Ucapan-ucapan Haris dengan mudah membuat Gia tergelak hingga rahangnya sakit karena tertawa sambil mengunyah. Sesekali Gia menyeka air matanya yang keluar, lagi-lagi akibat terlalu geli tertawa. Haris hanya tersenyum kecil menatap Gia yang tertawa tanpa suara.
“Gia ketawa apa nangis sih, Gi? Ketawa sama nangis nggak ada bedanya,” ucap Haris.
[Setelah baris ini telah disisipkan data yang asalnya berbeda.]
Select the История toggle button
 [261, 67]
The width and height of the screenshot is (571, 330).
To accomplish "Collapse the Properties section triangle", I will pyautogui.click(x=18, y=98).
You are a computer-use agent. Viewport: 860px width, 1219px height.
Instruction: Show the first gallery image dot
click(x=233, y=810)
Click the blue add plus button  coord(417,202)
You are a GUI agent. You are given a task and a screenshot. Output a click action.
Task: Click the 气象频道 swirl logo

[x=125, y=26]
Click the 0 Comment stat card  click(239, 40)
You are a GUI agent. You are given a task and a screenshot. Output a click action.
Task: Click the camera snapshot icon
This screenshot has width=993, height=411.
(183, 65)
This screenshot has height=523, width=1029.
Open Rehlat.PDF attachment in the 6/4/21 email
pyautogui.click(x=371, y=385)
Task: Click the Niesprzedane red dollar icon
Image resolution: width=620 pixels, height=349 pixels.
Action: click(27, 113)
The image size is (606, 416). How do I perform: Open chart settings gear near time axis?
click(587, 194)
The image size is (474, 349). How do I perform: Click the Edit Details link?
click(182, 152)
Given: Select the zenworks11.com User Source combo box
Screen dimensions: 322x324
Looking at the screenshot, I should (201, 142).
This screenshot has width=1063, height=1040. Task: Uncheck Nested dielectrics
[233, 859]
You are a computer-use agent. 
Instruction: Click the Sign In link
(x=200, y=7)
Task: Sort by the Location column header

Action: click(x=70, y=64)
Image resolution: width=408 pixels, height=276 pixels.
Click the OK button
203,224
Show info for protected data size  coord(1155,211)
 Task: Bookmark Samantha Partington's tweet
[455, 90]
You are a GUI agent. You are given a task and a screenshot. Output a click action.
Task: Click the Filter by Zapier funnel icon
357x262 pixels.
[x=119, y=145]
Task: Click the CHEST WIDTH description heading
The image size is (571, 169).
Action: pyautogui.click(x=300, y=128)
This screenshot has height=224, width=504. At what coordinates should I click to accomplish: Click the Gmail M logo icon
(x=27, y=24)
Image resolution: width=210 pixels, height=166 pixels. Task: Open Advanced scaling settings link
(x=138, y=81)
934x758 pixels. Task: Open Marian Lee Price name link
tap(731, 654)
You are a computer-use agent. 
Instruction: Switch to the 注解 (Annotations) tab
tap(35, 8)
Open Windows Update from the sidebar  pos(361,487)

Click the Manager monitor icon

Gia masih tertawa, kemudian menghela napasnya. “Ketawa, Kak. Tapi nguakak banget ya Allah.”
Haris hanya terkekeh membalas Gia. “Kamu kok sendirian?”
“Iya, Zahra lagi setoran apalan Agama di masjid. Waktu itu dia belom apal-apal.”
“Oohh, udah mau bel belom kelar-kelar juga dia?” tanya Haris. “Tauuu, lama banget Jara kalo ngapa-ngapain.”
“Ya udah, saya mau naik ya?”
“Iya, Kak. Makasihh beng bengnya.”
“Sama-sama, nih satu lagi. Simpen aja buat di rumah, abis itu gosok gigi biar nggak sakit gigi,” ucap Haris, memberi Gia satu bungkus beng beng lagi yang selama ini ia simpan di saku sebagai cadangan. Kemudian berlalu pergi.
“Lah? Dari tadi Kak Haris punya tiga?”
“Banyak, sekerdus.”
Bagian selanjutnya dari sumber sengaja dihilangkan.